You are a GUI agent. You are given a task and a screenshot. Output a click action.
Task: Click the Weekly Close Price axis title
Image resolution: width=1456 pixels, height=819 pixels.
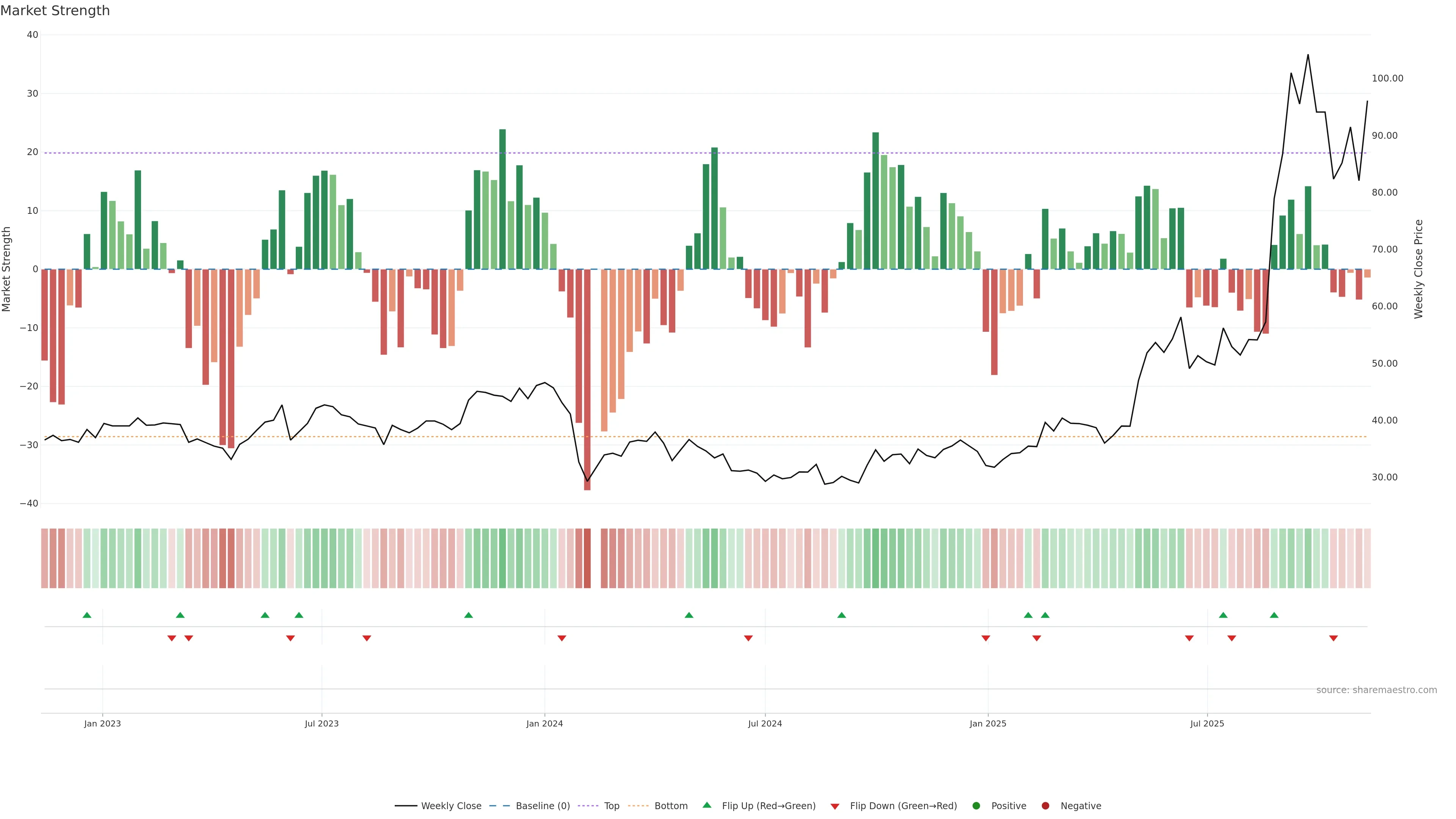click(x=1419, y=269)
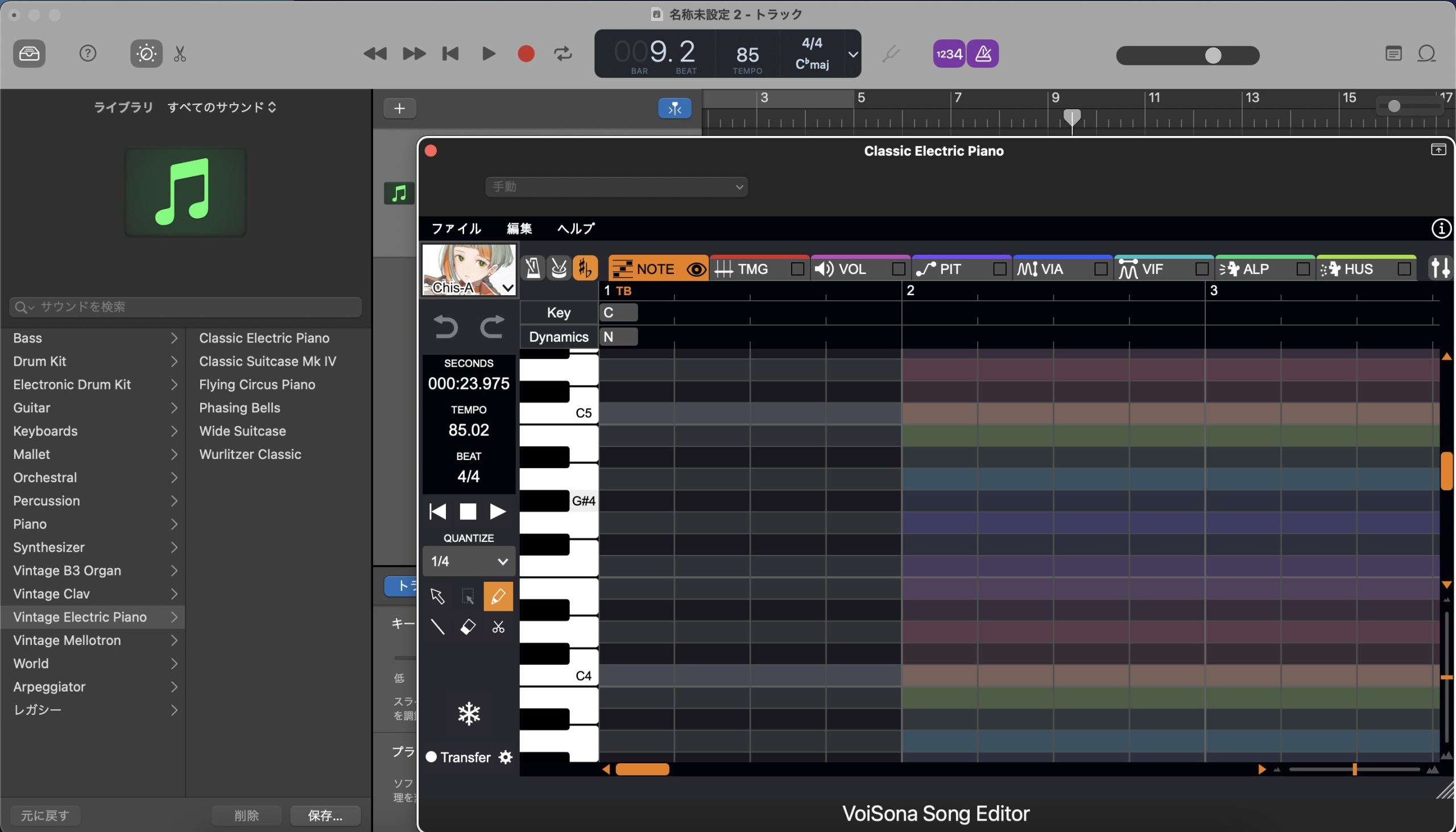Toggle NOTE visibility eye icon

point(696,269)
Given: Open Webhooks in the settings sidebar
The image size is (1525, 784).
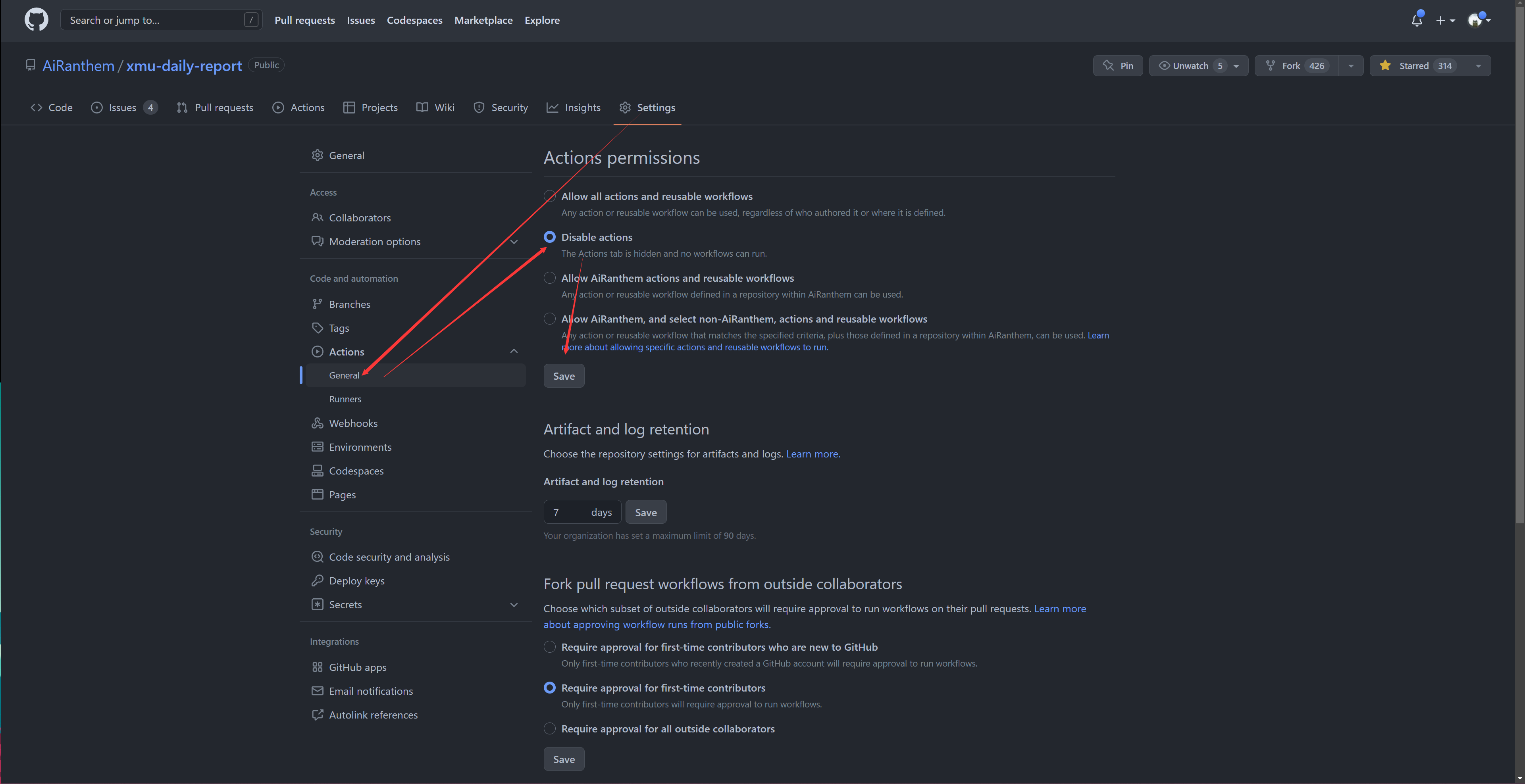Looking at the screenshot, I should coord(353,423).
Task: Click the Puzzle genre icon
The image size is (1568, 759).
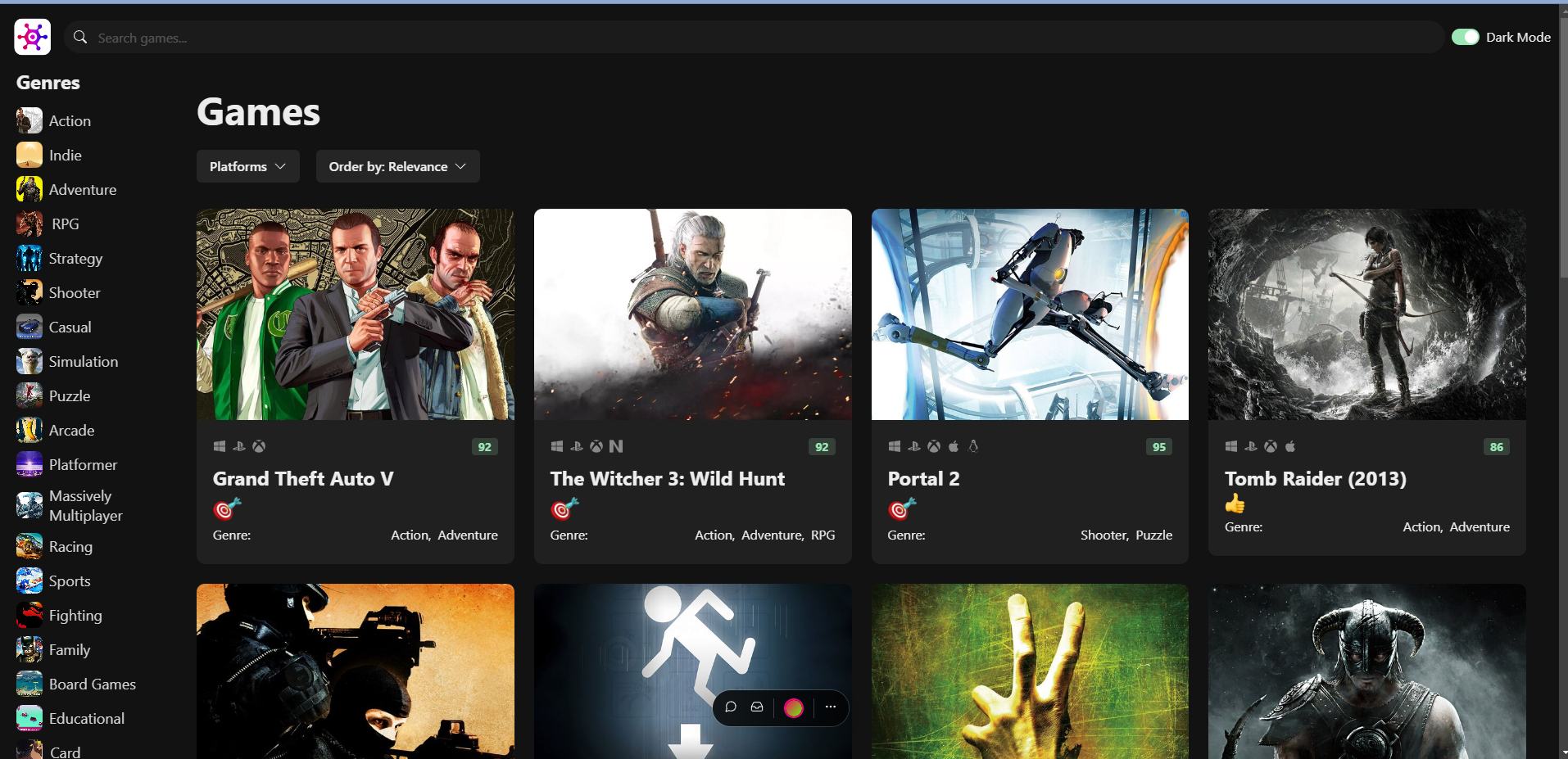Action: point(29,395)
****************
Action item: Write out the records in full and exactly, omitting the pictures they hold.

Answer:
You are a GUI agent. You are given a task and a screenshot. Output a click action.
Task: Click the Weekly Close Price axis title
Image resolution: width=1456 pixels, height=819 pixels.
click(x=1419, y=269)
Toggle NOTE visibility eye icon

point(696,269)
Given: Open Webhooks in the settings sidebar
The image size is (1525, 784).
Looking at the screenshot, I should coord(353,423).
Task: Click the Puzzle genre icon
The image size is (1568, 759).
Action: point(29,395)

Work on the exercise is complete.